And yet, despite the fall of Numenor, Sauron had not rid himself of the Numenorean threat. Elendil and the exiled Faithful Dunedain established the kingdoms of Arnor and Gondor in northern Middle-earth. Though but a remnant of the once mighty nation which had humbled Sauron militarily, the Faithful Dunedain were too powerful to be overwhelmed quickly. Sauron learned this when he took Minas Ithil but was driven back from Osgiliath. One can almost hear him thinking, "Uh, oh. This didn't go as planned." Had he waited another 100 years, both Arnor and Gondor would have become more powerful, but Sauron might have re-established full control over his network of allies and subject states. He would have had far greater resources to call upon than he possessed when he attacked Gondor in 3429.
- Waiting too long, acting too soon
- these were the mistakes Sauron committed in the Second Age. He permitted his enemies to grow strong while he himself dispersed his forces and waged war on many fronts. After his defeat, Sauron had 1,000 years to reflect upon his failures and weaknesses. When he became strong enough to re-embody himself, he understood that in order to seize control over Middle-earth, he needed to work slowly, carefully. He needed to build up his power while wearing down his enemies.
The first step was to select a safe haven. Mordor was occupied by Gondor, which in the 11th century of the Third Age had nearly reached the height of its power. There was no hope of wresting control of Mordor away from the Dunedain at this point in time. And yet, Sauron needed to be close to his enemies. Greenwood the Great therefore offered an attractive position. The dense woodlands would offer relative secrecy and some defense, and the commanding height of Amon Lanc, long abandoned by the Elves, would be easy to fortify.

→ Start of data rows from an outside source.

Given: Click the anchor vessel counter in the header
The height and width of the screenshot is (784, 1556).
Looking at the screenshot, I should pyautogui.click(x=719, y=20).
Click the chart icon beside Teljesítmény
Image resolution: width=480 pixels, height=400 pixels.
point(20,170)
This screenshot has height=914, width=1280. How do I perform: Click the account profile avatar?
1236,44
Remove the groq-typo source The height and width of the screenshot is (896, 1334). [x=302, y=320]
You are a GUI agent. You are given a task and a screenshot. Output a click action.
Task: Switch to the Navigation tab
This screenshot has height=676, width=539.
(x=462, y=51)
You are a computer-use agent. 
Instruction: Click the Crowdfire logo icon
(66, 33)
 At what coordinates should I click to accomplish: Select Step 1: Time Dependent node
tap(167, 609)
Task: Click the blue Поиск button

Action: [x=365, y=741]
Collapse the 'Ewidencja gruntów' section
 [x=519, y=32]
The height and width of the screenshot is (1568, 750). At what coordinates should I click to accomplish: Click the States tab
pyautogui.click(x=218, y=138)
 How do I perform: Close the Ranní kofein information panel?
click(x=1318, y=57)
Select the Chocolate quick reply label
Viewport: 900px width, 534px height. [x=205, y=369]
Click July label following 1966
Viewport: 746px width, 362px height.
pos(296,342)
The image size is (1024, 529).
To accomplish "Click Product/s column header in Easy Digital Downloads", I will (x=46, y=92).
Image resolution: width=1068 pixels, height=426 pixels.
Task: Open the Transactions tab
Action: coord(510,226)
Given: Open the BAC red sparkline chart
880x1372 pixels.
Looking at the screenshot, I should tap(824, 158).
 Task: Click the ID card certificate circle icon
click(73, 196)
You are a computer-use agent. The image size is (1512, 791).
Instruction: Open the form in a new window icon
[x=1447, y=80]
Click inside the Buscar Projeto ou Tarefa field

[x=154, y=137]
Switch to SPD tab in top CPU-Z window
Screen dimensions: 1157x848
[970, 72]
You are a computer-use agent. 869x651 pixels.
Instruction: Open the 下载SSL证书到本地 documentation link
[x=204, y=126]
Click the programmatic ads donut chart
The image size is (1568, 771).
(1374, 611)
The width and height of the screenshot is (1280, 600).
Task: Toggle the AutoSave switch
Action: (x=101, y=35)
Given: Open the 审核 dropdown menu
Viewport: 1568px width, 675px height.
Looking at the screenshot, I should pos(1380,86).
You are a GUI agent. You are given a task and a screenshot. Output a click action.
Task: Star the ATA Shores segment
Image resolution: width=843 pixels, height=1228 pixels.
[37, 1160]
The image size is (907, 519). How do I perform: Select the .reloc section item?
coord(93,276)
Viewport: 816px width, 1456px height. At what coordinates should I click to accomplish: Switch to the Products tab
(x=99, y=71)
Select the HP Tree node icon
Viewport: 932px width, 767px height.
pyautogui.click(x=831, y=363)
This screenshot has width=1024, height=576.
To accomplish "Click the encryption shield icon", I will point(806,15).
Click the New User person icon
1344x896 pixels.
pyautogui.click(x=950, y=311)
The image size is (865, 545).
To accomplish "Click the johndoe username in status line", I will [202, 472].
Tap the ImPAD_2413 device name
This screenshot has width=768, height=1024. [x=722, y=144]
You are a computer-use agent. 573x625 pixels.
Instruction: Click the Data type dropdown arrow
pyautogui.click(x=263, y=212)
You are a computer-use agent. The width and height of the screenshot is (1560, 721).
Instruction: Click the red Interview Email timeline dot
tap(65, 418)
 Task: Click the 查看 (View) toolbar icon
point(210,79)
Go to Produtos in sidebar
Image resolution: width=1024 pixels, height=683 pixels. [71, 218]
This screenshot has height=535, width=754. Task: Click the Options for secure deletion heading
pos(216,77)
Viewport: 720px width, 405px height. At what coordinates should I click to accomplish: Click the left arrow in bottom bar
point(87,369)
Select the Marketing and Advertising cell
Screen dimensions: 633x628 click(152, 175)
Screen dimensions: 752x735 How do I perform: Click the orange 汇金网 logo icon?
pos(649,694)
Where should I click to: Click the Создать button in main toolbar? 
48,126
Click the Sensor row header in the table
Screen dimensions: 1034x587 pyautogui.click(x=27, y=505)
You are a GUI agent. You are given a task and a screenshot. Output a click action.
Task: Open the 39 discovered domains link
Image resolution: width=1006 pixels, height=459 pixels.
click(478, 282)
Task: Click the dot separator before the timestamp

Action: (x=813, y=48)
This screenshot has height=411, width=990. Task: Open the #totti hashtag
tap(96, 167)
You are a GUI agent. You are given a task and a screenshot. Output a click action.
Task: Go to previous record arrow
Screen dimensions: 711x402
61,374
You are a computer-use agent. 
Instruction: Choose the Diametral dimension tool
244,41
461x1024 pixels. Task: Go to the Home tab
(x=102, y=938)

Becoming the Necromancer of Dol Guldur (the new name the Elves gave to Amon Lanc), Sauron built up a cadre of evil servants who spread through the forest. Greenwood the Great became so terrifying that Men renamed it Mirkwood. And as Orcs, Trolls, Wargs, Spiders, and other creatures gathered around Dol Guldur, Sauron renewed contact with some of the eastern peoples who had once served him. Inducing some of the Easterlings to migrate to southern Mirkwood, Sauron set into motion a wave of mirgations which rolled into Eriador. The Hobbits, having dwelt in the Vales of Anduin for many centuries, grew fearful as the influx of Easterlings threatened their neighbors, and began departing for safer lands in the west.
Around the year 1300, Sauron sent the Lord of the Nazgul north to establish the realm of Angmar. Angmar served two purposes. First, it was a remote base of operations which worked against Arnor's people in close proximity. Sauron did not have to worry about establishing and protecting long supply lines. Secondly, Angmar would seem like just another enemy land to Elves and Dunedain. An implacable single enemy state would draw too much attention. But if hostile realms rose up in several places, no one could be sure of exactly what was happening. Had Sauron returned, or were some of his former servants simply becoming more ambitious and powerful? Inspiring doubt and delay in his enemies purchased time for Sauron to grow stronger.
But though Angmar could take advantage of the divisions which had arisen in Arnor (which the Dunedain had divided into three smaller realms in 863), Dol Guldur itself became isolated from the east. About the time Sauron must have been contemplating what he could do to the northern kingdoms, Minalcar settled Gondor's differences with the Northmen and Easterlings by attacking the lands near southern Mirkwood, lands to which Gondor had long laid claim, but which had become home to many Easterlings and some treacherous Northmen. Minalcar destroyed or drove the Easterlings well beyond the Sea of Rhun, and he allied himself with the kingdom of Rhovanion, east of Mirkwood, then ruled by Vidugavia.
Minalcar's failure to attack Dol Guldur is curious. Quite possibly, Sauron was using the Easterlings as a screen, and the Necromancer of Dol Guldur may have struck Minalcar as being little or no threat to Gondor. Still, Sauron had to wait for the Easterlings to recover their numbers. But it may also be that he felt a new kind of Easterling culture needed to be developed. In later centuries, Tolkien tells us, there would be wars among the Easterlings. Sauron's control over the eastern peoples may not have been complete, or else he felt that the best warriors would be those who survived dreadful feuds and wars.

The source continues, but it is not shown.